Conservazione delle Collezioni
Per quanto riguarda la tutela e la conservazione delle Collezioni, a Palazzo Reale si svolgeranno i lavori di manutenzione che riguardano l’appartamento della Regina Elena e di Vittorio Emanuele III, insieme all’appartamento dei Principi di Piemonte.

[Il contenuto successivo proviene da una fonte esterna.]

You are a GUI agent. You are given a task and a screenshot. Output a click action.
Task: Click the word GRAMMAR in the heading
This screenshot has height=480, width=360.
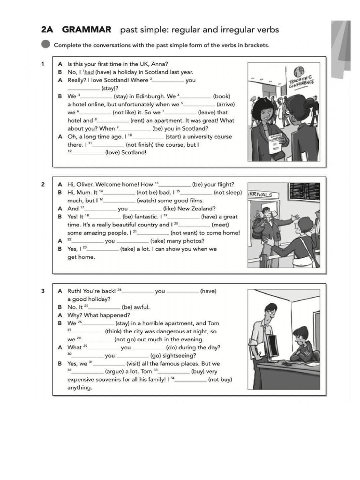(x=87, y=30)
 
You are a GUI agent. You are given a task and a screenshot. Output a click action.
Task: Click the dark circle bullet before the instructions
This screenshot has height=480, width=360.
(x=45, y=45)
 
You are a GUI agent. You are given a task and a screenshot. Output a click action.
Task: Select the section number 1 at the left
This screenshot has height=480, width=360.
(x=42, y=64)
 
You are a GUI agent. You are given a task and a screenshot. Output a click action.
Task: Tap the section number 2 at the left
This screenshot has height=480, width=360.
(x=42, y=184)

Al piano nobile sarà restaurata la Camera degli Staffieri e della Scrivania di Vittorio Emanuele II. Tra gli altri si procederà grazie all’art bonus al restauro del Gabinetto Oscuro, degli arazzi del Don Chisciotte e del ritratto di Vittorio Emanuele II e della Scrivania del Principe.
Le mostre
Il 2026 non sarà un anno di grandi mostre per i Musei Reali che si stanno già tuttavia preparando per accogliere progetti per il 2027, 2028 e 2029. È comunque in programma, dal 20 marzo al 28 giugno, la tradizionale esposizione di un’opera di Leonardo Da Vinci, nello specifico il disegno autografo “Tre vedute di testa virile con barba”. Niente Autoritratto quest’anno che è in fase di “riposo”.

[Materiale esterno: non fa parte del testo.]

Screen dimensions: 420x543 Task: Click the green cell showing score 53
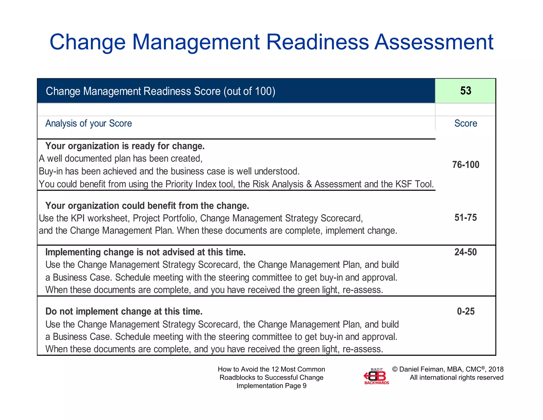[465, 91]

Dal 21 maggio al 6 gennaio 2027, sono in programma due mostre dedicate alla sfera femminile: una sulla figura della donna all’interno del nuovo spazio del Medagliere e una dedicata alla figura della Regina Margherita di Savoia. A Palazzo Chiablese, dal 1° ottobre al 17 gennaio 2027, saranno esposti gli scatti fotografici dell’attrice e fotografa americana, Jessica Lange. Infine, dal 15 ottobre al 19 gennaio 2027 spazio all’arte Settecentesca nello Spazio Scoperte con la mostra di Giandomenico Tiepolo, in un confronto con il padre Giambattista.
Dieci anni di Musei Reali
Il 2026 i Musei Reali festeggiano i dieci anni durante il programma di Estate Reale con l’iniziativa “Una sera al Museo” con spettacoli di teatro, musica e narrazione da maggio a ottobre.